EXERCISE
All that should be output is the block of lines below from the line with "1568x585 pixels." to the line with "Click the price alert bell icon", both included, exactly as written.

***** SOURCE DATA

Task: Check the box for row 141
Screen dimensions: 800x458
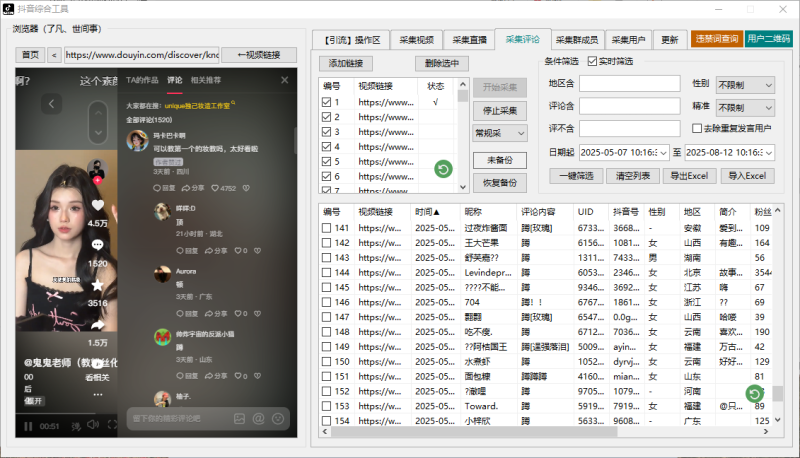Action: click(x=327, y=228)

**********
***** SOURCE DATA

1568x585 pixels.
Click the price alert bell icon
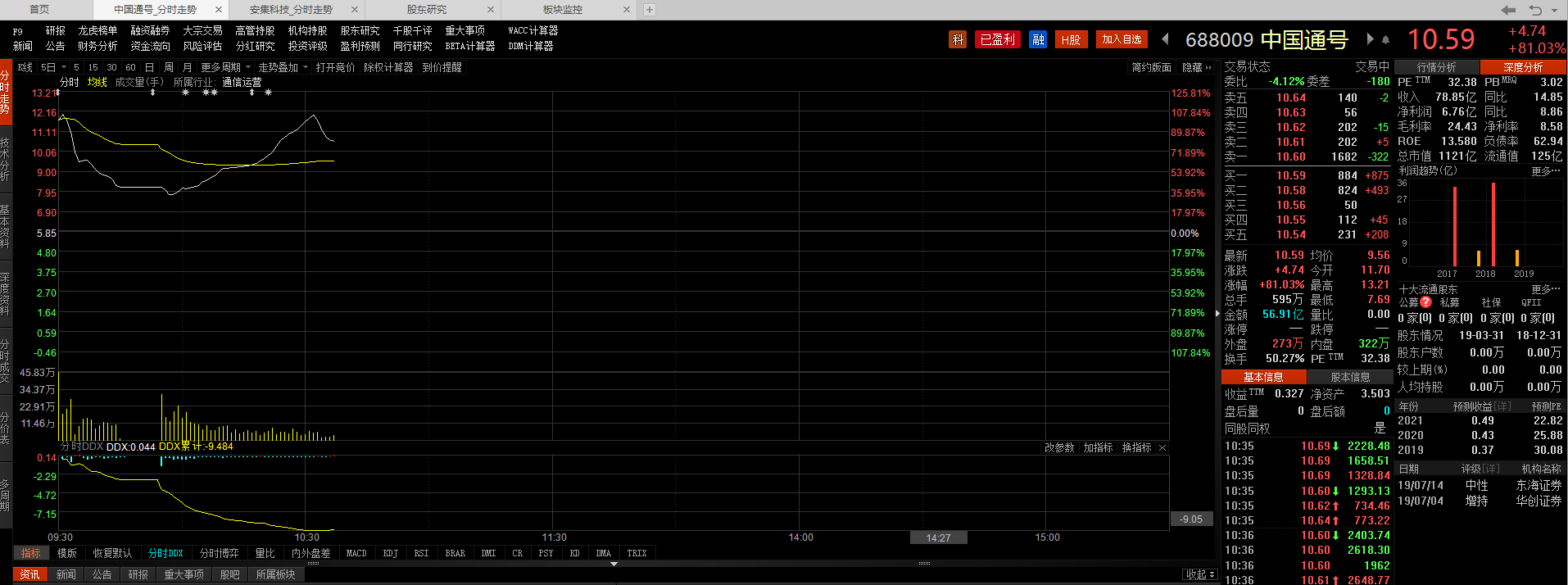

**********

WORKED SOLUTION
1568x585 pixels.
Click the price alert bell icon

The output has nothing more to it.